Supplied data Start Marker
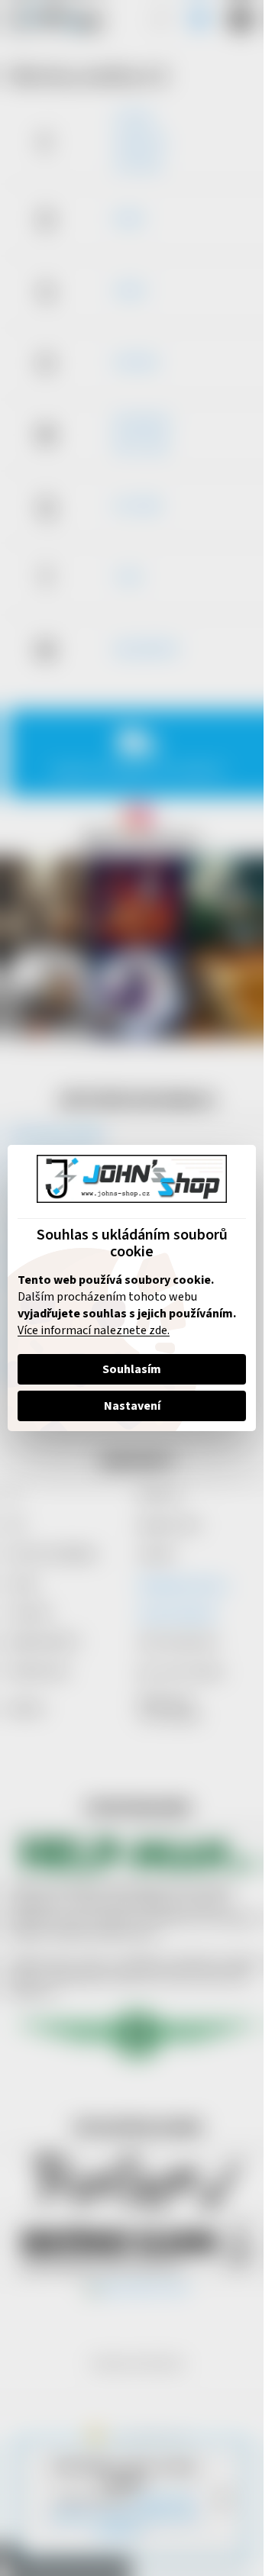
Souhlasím (131, 1369)
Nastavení (132, 1406)
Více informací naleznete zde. (94, 1330)
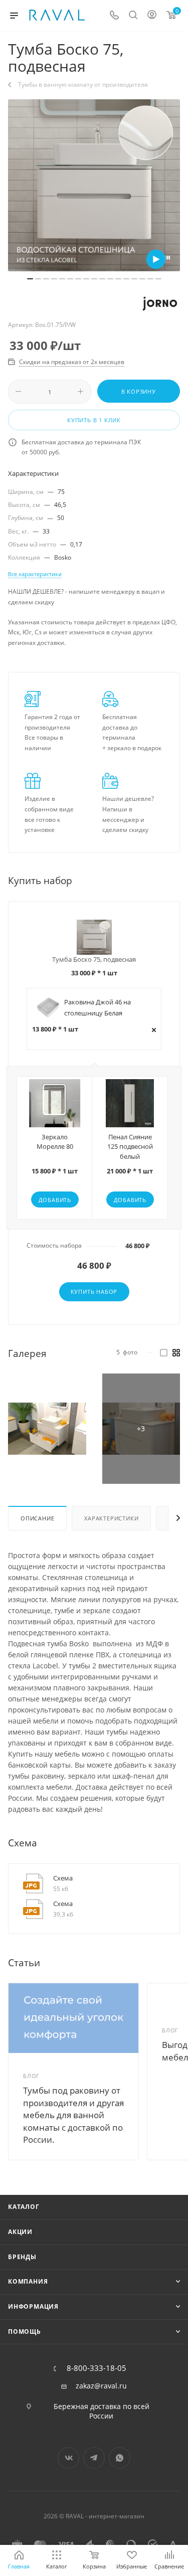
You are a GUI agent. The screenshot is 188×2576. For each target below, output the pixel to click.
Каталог (24, 2206)
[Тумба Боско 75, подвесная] (94, 185)
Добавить (55, 1200)
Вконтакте (68, 2458)
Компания (28, 2281)
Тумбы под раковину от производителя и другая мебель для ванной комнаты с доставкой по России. (73, 2115)
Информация (33, 2306)
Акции (20, 2231)
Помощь (24, 2331)
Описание (37, 1518)
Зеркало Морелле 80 (55, 1141)
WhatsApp (119, 2458)
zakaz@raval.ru (101, 2385)
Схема (63, 1877)
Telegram (94, 2458)
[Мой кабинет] (151, 16)
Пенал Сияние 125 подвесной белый (130, 1146)
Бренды (22, 2257)
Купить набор (94, 1291)
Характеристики (111, 1518)
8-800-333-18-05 (96, 2368)
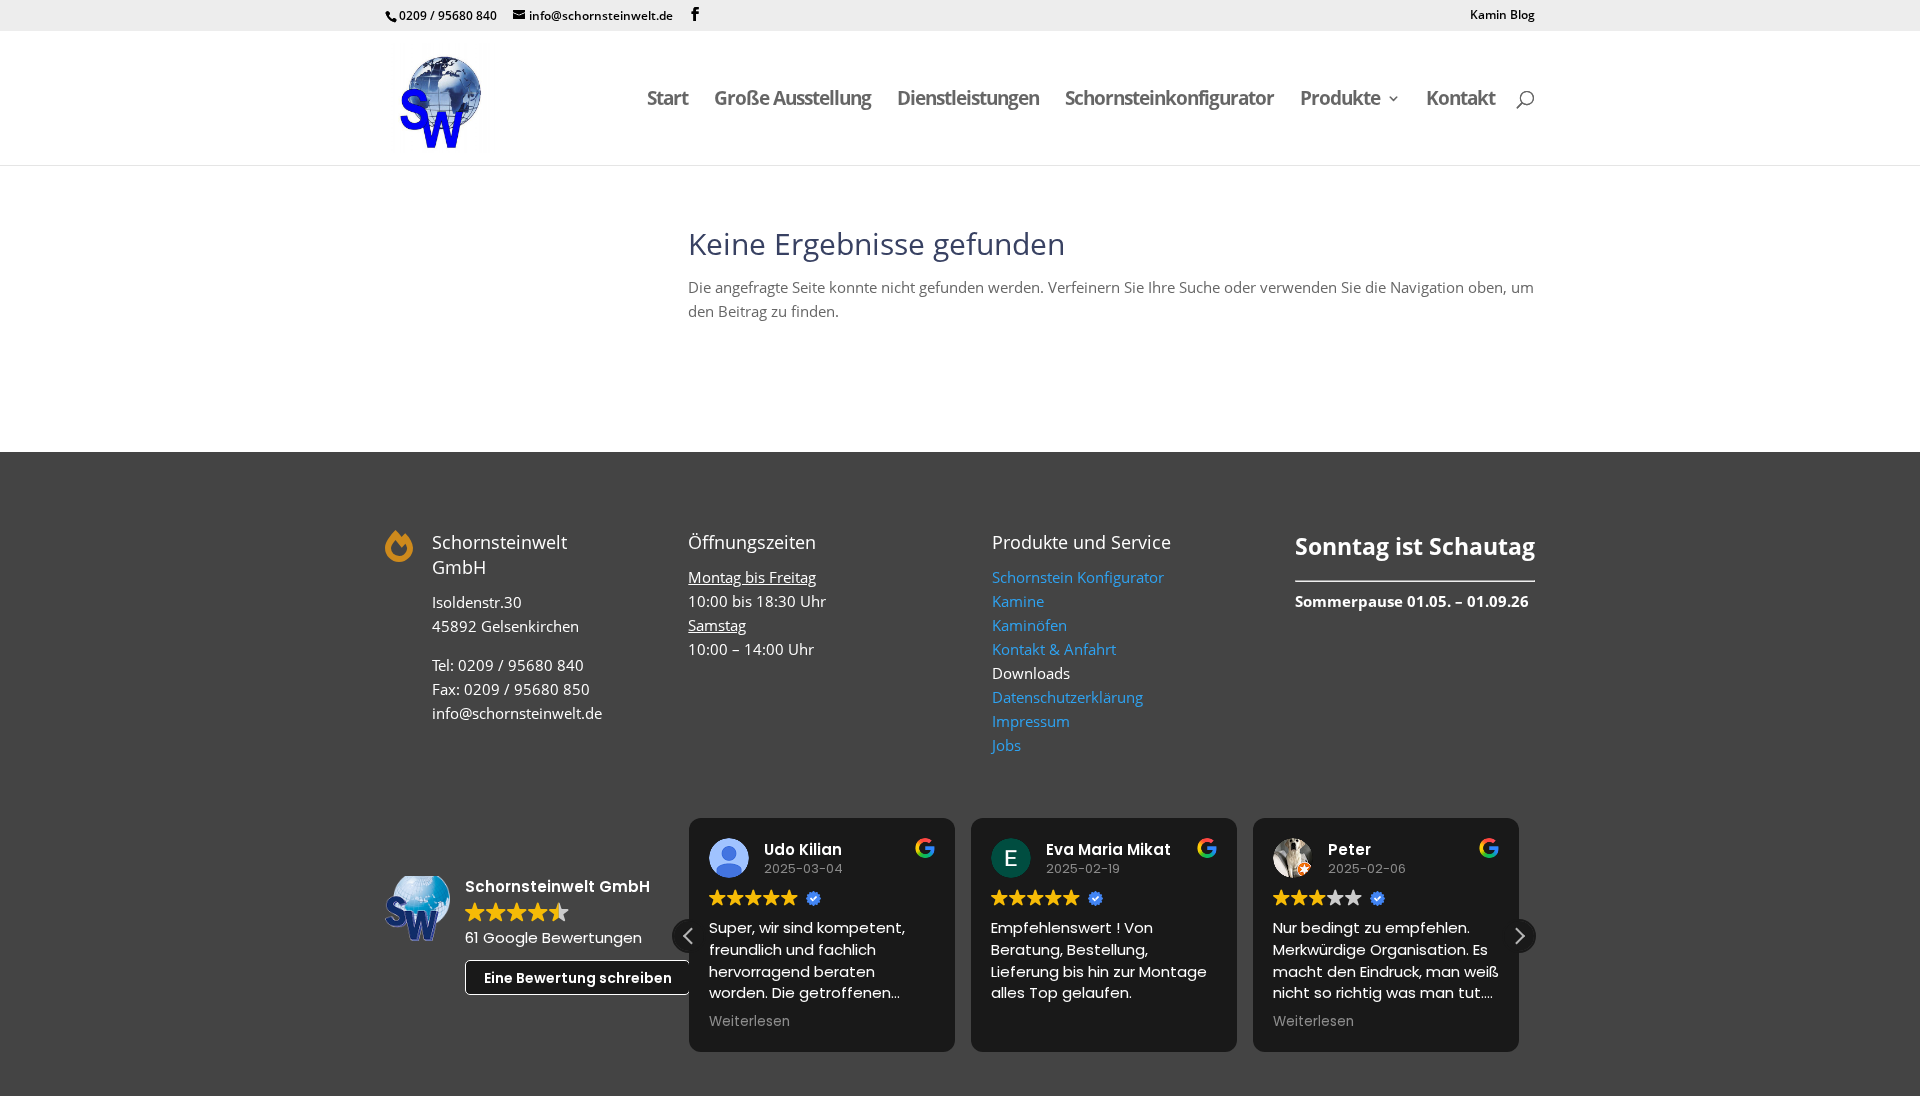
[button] (1519, 936)
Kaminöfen (1029, 625)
Supplied data End Marker
• _What the task requires_
Only the lines from the one with "WhatsApp (119, 2458)" through the final line of the data should be written out, exactly and including both ends. Skip the pictures.

• _Result_
WhatsApp (119, 2458)
zakaz@raval.ru (101, 2385)
Схема (63, 1877)
Telegram (94, 2458)
[Мой кабинет] (151, 16)
Пенал Сияние 125 подвесной белый (130, 1146)
Бренды (22, 2257)
Купить набор (94, 1291)
Характеристики (111, 1518)
8-800-333-18-05 (96, 2368)
[button] (1519, 936)
Kaminöfen (1029, 625)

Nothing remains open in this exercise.